> **What the task requires**
Report each line of the items below that contains the string "arrow", with case counting.

[Items from a collection]
-.-.-

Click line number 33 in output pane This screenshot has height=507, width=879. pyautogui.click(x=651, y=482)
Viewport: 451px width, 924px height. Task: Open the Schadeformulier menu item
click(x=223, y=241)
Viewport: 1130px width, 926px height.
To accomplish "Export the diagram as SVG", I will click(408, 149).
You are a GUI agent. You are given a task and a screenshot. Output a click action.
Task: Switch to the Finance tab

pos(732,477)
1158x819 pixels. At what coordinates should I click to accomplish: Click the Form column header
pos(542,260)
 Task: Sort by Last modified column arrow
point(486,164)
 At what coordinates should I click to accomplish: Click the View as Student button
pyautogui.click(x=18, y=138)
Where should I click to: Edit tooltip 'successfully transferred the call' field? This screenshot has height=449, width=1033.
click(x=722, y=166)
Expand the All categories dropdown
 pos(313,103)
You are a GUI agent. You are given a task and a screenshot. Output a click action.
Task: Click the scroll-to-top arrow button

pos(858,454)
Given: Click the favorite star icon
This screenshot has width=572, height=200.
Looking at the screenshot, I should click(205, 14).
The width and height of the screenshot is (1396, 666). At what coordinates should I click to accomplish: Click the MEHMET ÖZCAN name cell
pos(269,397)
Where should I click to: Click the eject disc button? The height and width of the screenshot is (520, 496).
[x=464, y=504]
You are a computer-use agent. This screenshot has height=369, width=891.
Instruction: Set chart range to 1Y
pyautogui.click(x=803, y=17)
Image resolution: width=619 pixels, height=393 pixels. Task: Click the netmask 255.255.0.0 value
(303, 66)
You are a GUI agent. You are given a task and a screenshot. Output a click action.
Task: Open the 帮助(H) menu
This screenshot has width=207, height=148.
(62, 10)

-.-.-

> **Result of this task**
 Task: Sort by Last modified column arrow
Task: Click the scroll-to-top arrow button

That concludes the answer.